Text and element pointing records
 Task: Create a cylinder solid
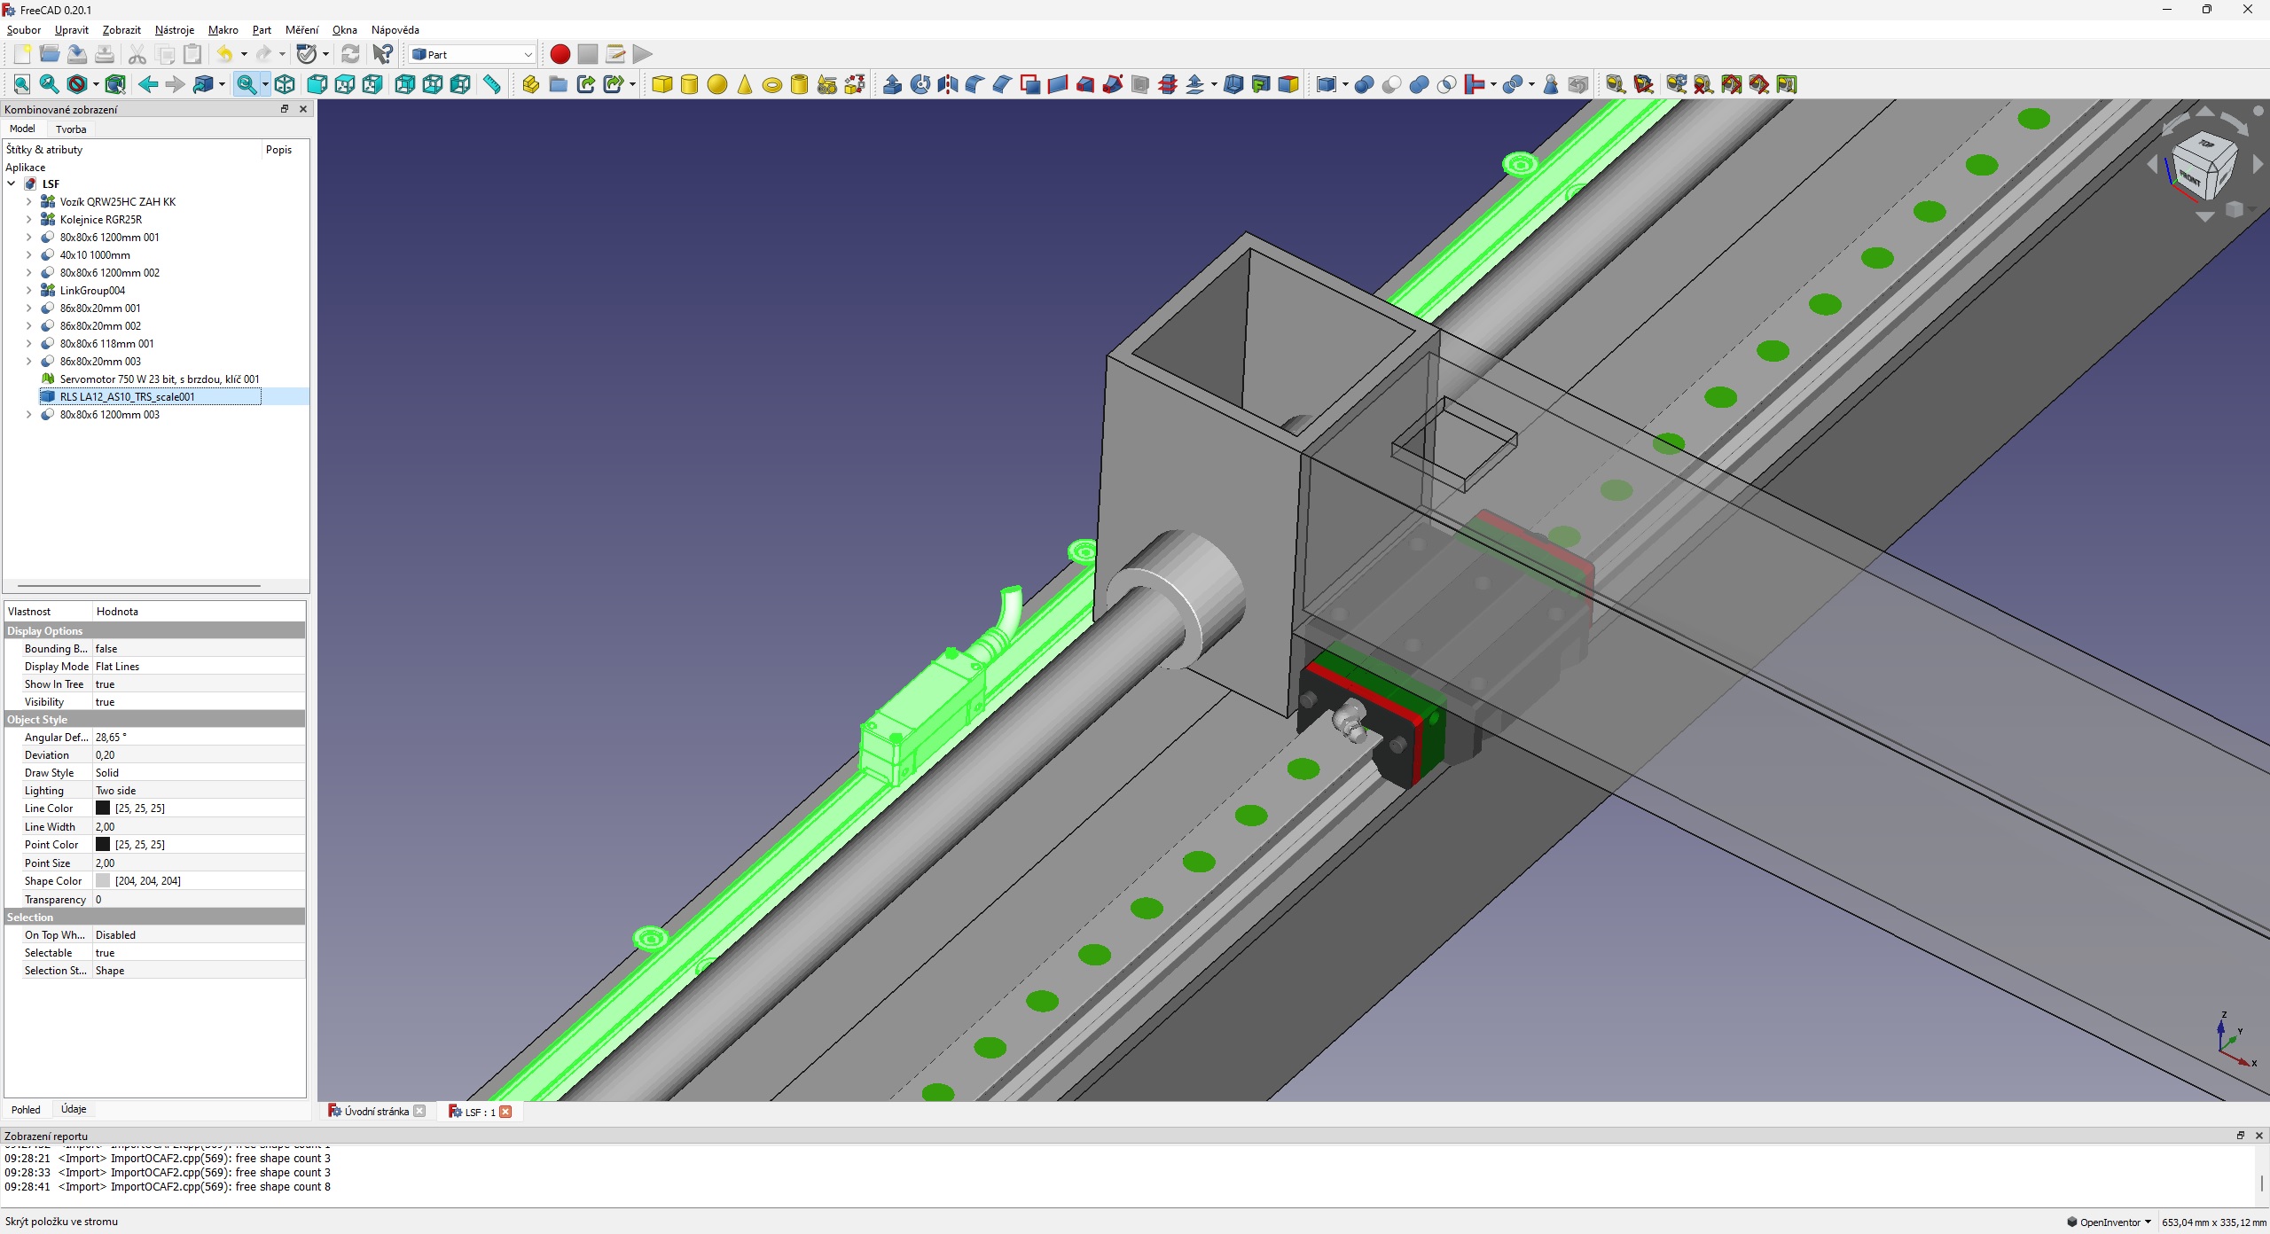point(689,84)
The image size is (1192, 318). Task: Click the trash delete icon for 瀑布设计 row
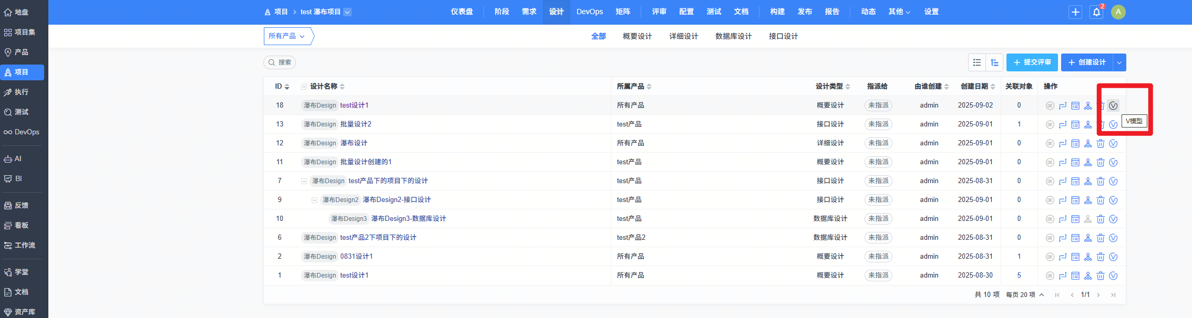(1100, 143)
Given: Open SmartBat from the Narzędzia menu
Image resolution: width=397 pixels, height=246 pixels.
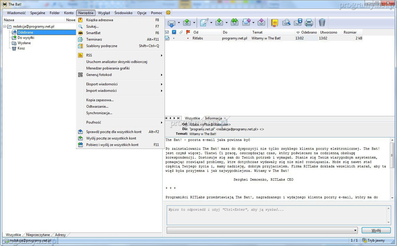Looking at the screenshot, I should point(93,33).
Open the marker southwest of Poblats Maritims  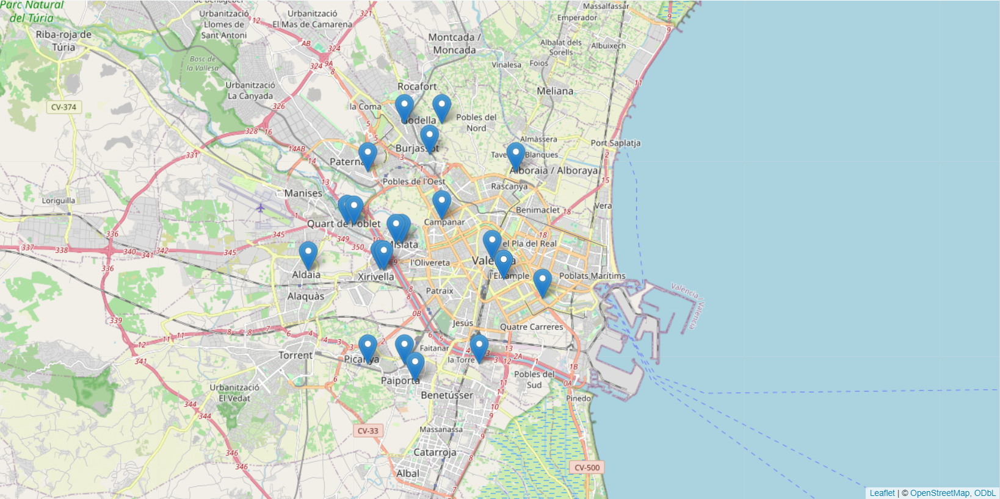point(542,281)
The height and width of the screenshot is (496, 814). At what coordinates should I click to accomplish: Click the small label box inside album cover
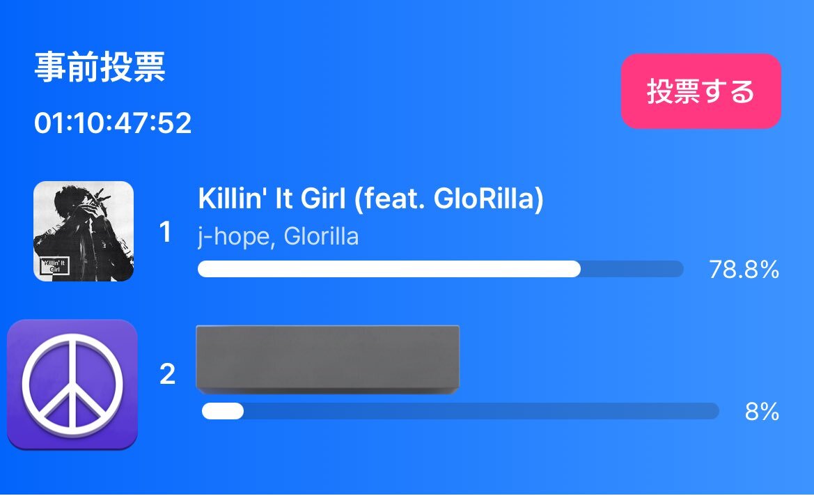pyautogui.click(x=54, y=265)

==

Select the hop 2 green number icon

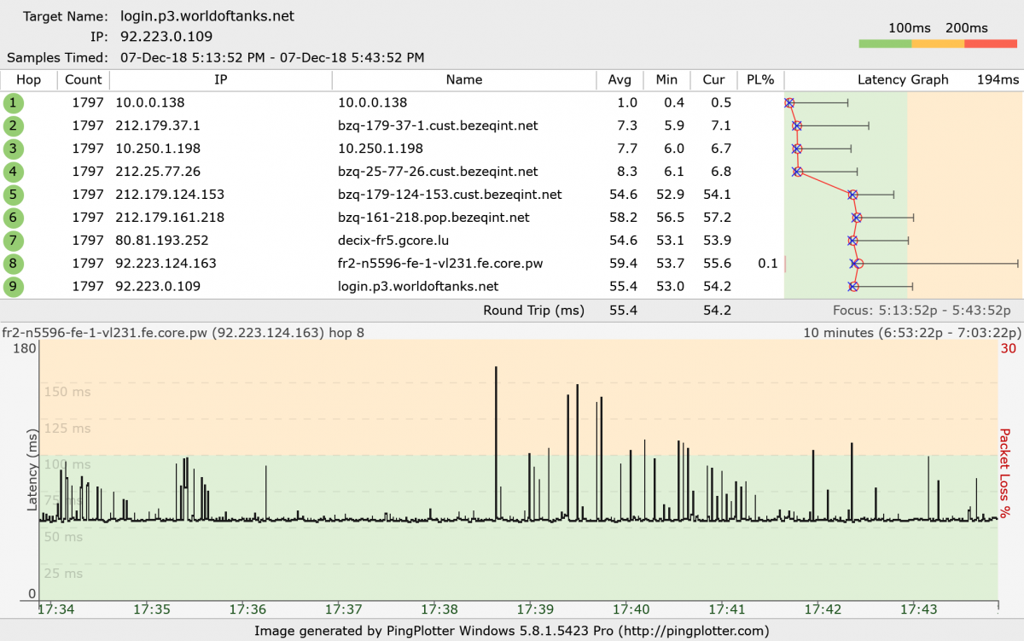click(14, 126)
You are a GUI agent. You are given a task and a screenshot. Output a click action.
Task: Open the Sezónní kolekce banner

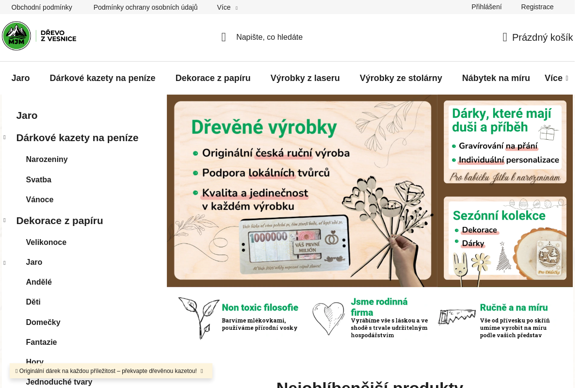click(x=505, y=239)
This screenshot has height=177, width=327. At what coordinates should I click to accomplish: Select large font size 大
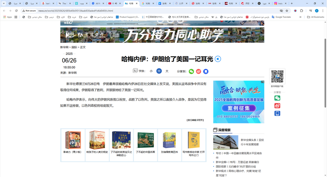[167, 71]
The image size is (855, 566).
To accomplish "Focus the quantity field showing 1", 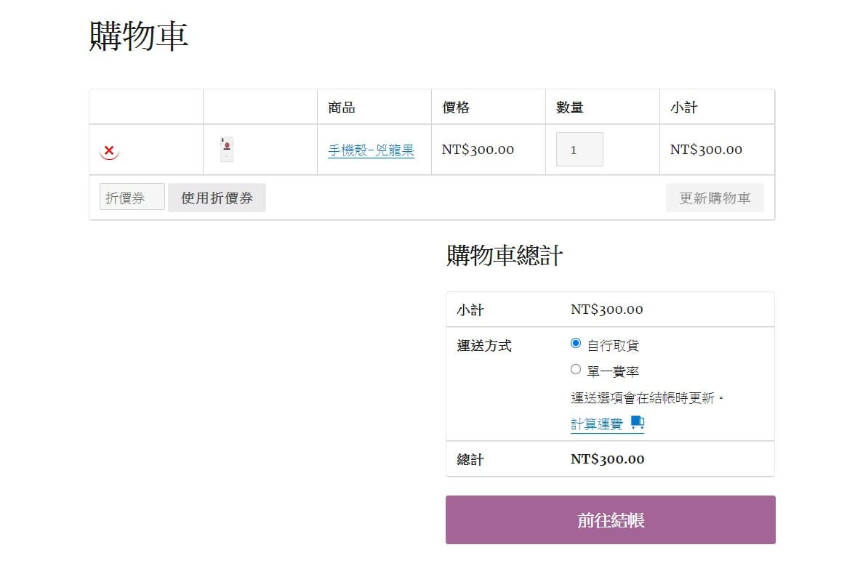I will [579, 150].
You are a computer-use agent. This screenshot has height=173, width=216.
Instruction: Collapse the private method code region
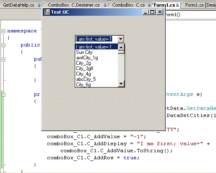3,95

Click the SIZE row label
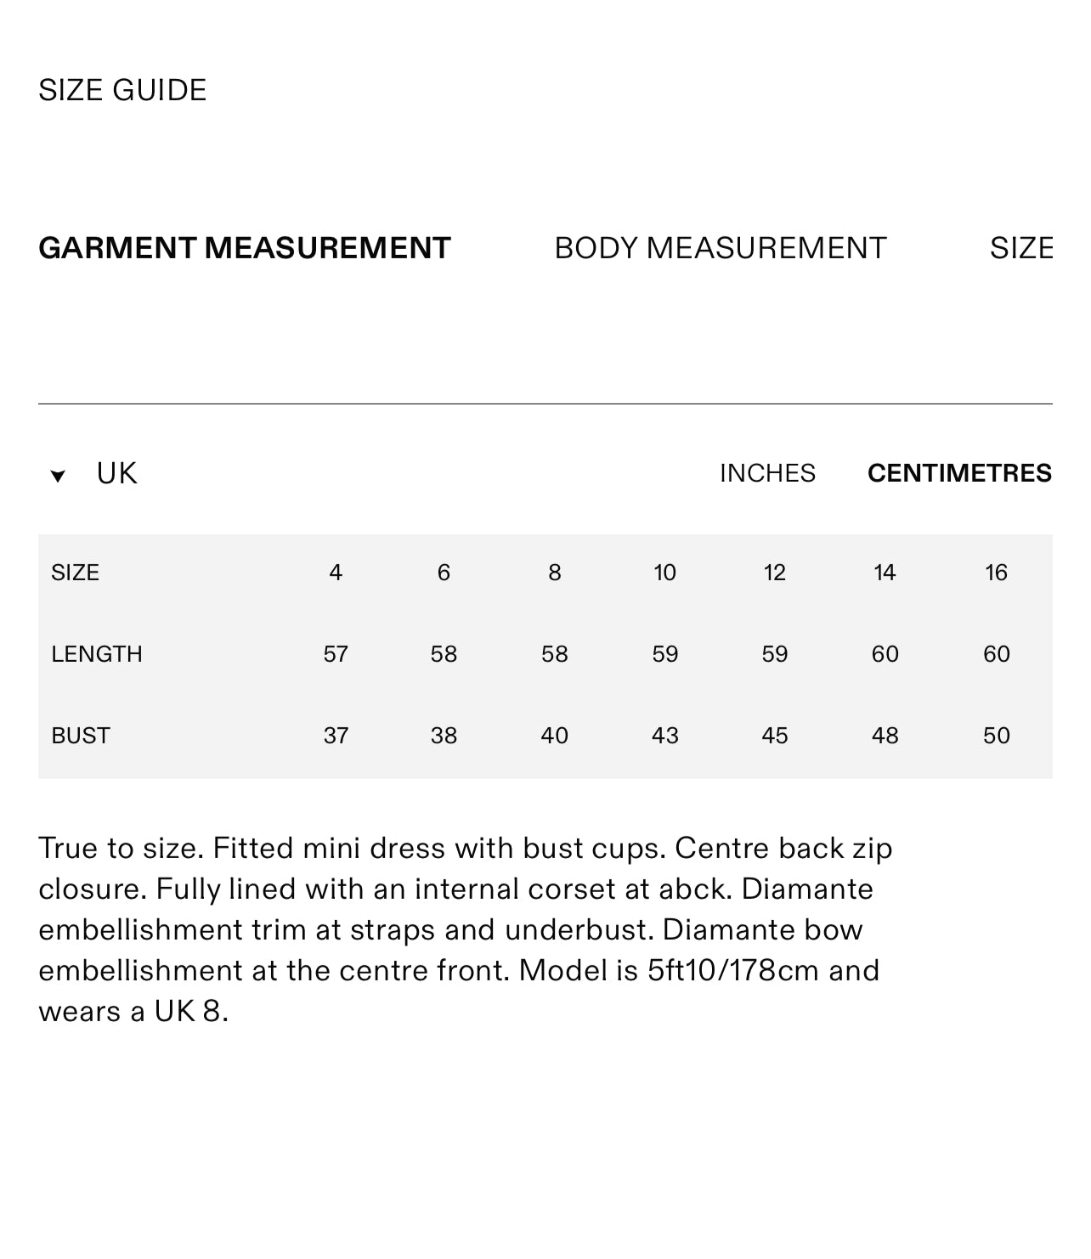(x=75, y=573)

What is asked: Convert the entries starting at the line that contains "The height and" and ending at the line that contains "pyautogui.click(x=54, y=265)" into a two-column CSV with the columns request and answer, one row per entry, putting each field in quotation marks and replacing line breaks with spaces. Leave the pictures out.

Final result:
request,answer
"The height and width of the screenshot is (496, 814). At what coordinates should I click to accomplish: Click the small label box inside album cover","pyautogui.click(x=54, y=265)"